Ask HN: How do you really feel about web-based programming? - seeing
1) What do you love about it?<p>2) What do you hate about it?<p>3) What do you wish got better?
======
macscam
1) What do you love about it? \- making things \- logical element of
programming.

2) What do you hate about it? \- css, javascript bugs \- tech-bro culture \-
gloat of companies

3) What do you wish got better? \- more companies making products helping the
world / making a difference \- less competition for jobs

------
brianwawok
1) instant feedback. Not just some backend code no one sees.

2) Javascript and npm and all that is rubbish. Rather write web 1.0 than
import leftpad in grunt

3) Scala.JS is good. We need more good stuff to compile down to web assembly
so we can write browser code in a sane language.

------
coderKen
1\. Visible results, easily shared, just send a link.

2\. Over-tooling and complex architectures, look at NPM and Flux(react)
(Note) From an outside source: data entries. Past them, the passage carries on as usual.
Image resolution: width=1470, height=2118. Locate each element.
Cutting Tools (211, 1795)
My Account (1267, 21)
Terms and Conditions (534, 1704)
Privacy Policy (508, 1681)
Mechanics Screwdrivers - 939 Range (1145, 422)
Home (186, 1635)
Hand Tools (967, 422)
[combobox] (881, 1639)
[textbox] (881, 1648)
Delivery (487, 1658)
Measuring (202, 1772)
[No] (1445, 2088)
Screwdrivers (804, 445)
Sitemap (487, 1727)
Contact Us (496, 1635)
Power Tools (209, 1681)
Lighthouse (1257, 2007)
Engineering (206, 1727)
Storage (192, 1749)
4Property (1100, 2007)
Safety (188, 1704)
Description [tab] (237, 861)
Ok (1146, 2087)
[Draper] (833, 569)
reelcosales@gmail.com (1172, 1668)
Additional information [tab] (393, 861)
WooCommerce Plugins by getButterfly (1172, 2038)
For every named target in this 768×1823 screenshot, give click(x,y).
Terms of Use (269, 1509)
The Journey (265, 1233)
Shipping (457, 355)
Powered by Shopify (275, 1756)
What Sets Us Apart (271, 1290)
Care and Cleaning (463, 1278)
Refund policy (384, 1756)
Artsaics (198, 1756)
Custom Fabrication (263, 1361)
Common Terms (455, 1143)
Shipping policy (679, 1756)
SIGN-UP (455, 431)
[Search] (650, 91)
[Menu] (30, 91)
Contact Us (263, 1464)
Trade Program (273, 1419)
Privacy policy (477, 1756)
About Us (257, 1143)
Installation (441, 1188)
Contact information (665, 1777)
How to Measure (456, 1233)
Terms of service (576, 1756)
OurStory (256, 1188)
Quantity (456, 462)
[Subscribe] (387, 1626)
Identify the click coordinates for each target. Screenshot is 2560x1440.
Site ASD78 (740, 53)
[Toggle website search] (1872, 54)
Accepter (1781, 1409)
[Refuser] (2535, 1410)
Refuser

3\. Inbuilt dependency management by browser, Grunt/Gulp/Bower/Webpack/ the
compression and minification done by these should be handled by browsers so
that we no longer have need for them. Just one standard configuration to be
used by everyone.

------
ryanlm
I love that it's somewhat the most portable platform.

------
LarryMade2
Are we talking about web-based technologies, or programming via the web with
on-line tools?